New soft magnetic materials will be vital for the next generation of power electronics for a broad set of applications including the electrical grid, transportation, and defense applications. Additionally, new hard (permanent) magnetic materials will be required in the next generation of electrical motors, generators, actuators, and other devices. Current state-of-the-art soft magnetic materials do not meet the needs of power electronics, particularly next generation systems envisioned to operate at high frequencies (>1 kHz). Additionally, the best performing soft magnetic materials are costly to manufacture. The best performing permanent magnets contain significant quantities of rare earth elements. Because these minerals are expensive and in limited supply, alternative materials must be developed to replace rare earth based magnets in motors, generators, and actuators. Iron nitrides (e.g. γ′-Fe4N, α″-Fe16N2, and FeN), are comprised entirely of low-cost and abundant elements, and will enable better performing soft and hard magnetic materials. See S. Bhattacharyya, J. Phys. Chem. C 119, 1601 (2015).

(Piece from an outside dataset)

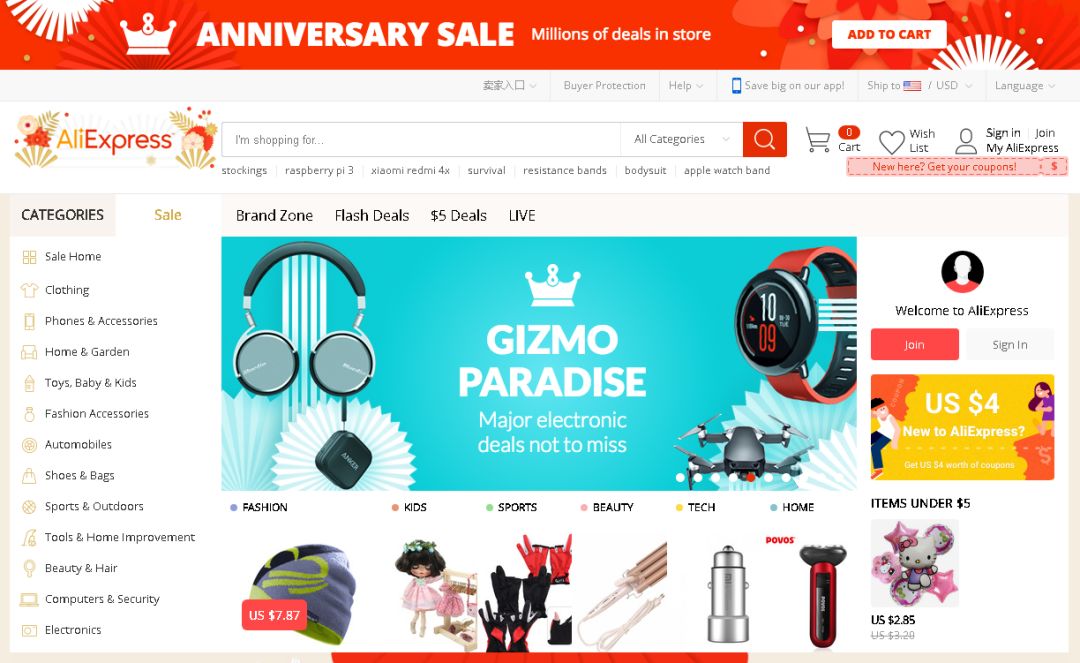Open the Help dropdown menu

coord(685,85)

Iron nitrides have been known and studied for many decades due to their impressive mechanical and magnetic properties. See A. Fry, Stahl Eisen 43, 12 (1923); K. H. Jack, Proc. R. Soc. A A208, 200 (1951); T. K. Kim and M. Takahashi, Appl. Phys. Lett. 20, 492 (1972); S. Okamoto et al., J. Appl. Phys. 85, 4952 (1999); A. Leineweber et al., Phys. B 276/278, 266 (2000); and M. Tayal et al., Surface and Coatings Technology 275, 264 (2015). According to experimental results from thin films and theoretical calculations, iron nitrides should have magnetic moments well in excess of current state of the art magnetic materials. See Y. Takagi et al., Phys. Rev. B 81, 035422 (2010); S. Bhattacharyya, J. Phys. Chem. C 119, 1601 (2015); and Z. N. Kayani et al., Surface Review and Letters 21, 1450013 (2014).
Therefore, γ′-Fe4N (a soft magnet) would be ideally suited for use in applications such as transformer and inductor cores. Conversely, α″-Fe16N2 and FeN could serve as replacements for current state-of-the-art permanent magnets. Most iron nitrides have only been fabricated as thin films, powder, or inclusions in other materials. See Z. N. Kayani et al., Surface Review and Letters 21, 1450013 (2014); and P. Prieto et al., Surface and Interface Analysis 38, 392 (2006). Bulk iron nitrides have rarely been fabricated because a high sintering temperature is required to fully consolidate these materials using conventional sintering processes. In particular, the decomposition of iron nitrides on heating to approximately 670° C. is problematic. See S. Ito, J. Jpn Soc. Powder Metall. 43, 1415 (1996).
Therefore, a need remains for a viable, low cost, and scalable method to synthesize bulk iron nitrides.